Gulliver is in her second term as president of the Professional Writers Association of Canada, which represents more than 600 non-fiction freelance writers across the country.
She is a co-author, along with Nate Hendley and Karen Lloyd, of the newly published Toronto Book of Everything: Everything You Wanted to Know About Toronto and Were Going to Ask Anyway.
FES graduate student chairs first Food Policy Council meeting
The Toronto Youth Food Policy Council is now recruiting members who are interested in food policy, food security, urban agriculture, farming and related topics, wrote the Toronto Star Sept. 18 in a story about the group’s first meeting.
“For the first time, youth are being given a voice in the food policy discussion,” says acting Chair Tracy Phillippi, a York University graduate student working on a master’s degree in environmental studies. She’s one of seven members and one consultant on the council.
Immediate plans include creating a newsletter to connect members with food issues and happenings, joining a World Food Day conference with FoodShare on Oct. 16, and planning a winter solstice celebration.
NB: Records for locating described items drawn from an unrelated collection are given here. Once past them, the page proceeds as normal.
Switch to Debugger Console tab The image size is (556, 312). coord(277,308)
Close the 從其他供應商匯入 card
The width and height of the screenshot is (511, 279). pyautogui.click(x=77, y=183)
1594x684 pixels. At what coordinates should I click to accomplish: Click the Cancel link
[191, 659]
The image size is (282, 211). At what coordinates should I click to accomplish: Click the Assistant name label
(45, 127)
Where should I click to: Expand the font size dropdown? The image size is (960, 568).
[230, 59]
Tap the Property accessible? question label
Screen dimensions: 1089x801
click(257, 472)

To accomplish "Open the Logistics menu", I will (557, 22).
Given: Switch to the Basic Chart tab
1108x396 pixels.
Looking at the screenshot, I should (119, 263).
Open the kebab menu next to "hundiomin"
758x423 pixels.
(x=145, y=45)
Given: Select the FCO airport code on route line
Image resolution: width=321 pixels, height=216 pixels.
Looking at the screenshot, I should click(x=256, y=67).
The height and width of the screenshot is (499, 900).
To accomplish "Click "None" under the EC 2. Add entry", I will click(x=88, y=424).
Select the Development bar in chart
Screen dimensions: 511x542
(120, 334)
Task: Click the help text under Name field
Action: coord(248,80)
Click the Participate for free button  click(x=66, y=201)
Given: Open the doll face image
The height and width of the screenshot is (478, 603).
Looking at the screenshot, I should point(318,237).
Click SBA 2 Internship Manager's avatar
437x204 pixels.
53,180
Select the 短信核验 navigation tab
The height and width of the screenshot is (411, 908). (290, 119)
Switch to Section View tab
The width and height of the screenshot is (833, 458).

The council meets again Oct. 5 at 5:30pm at City Hall.
York student to teach at Studio III Dance
Award-winning choreographer and York student Julia Cosentino, will be bringing her training from Coffey’s Danc’n Place Ltd., York University and the National Ballet School to ballet, jazz and contemporary students at Studio III Dance, wrote the Orangeville Banner , Sept. 17.
Consentino has held various dance titles including Senior Miss award winner at the CanDance competition in 2008 and has choreographed pieces that have won her students Junior Miss Dance 2008, Chapter 43, and Teen Miss Dance 2008, Chapter 43.
On air
- Leo Panitch, Distinguished Research Professor of Political Science and Senior Canada Research Chair in Comparative Political Economy in York’s Faculty of Liberal Arts & Professional Studies, spoke about global market capitalism on AM640 Radio Sept. 17.
- Ashwin Joshi, marketing professor in the Schulich School of Business at York University, spoke about the place of social networking in business on BNN TV Sept. 17.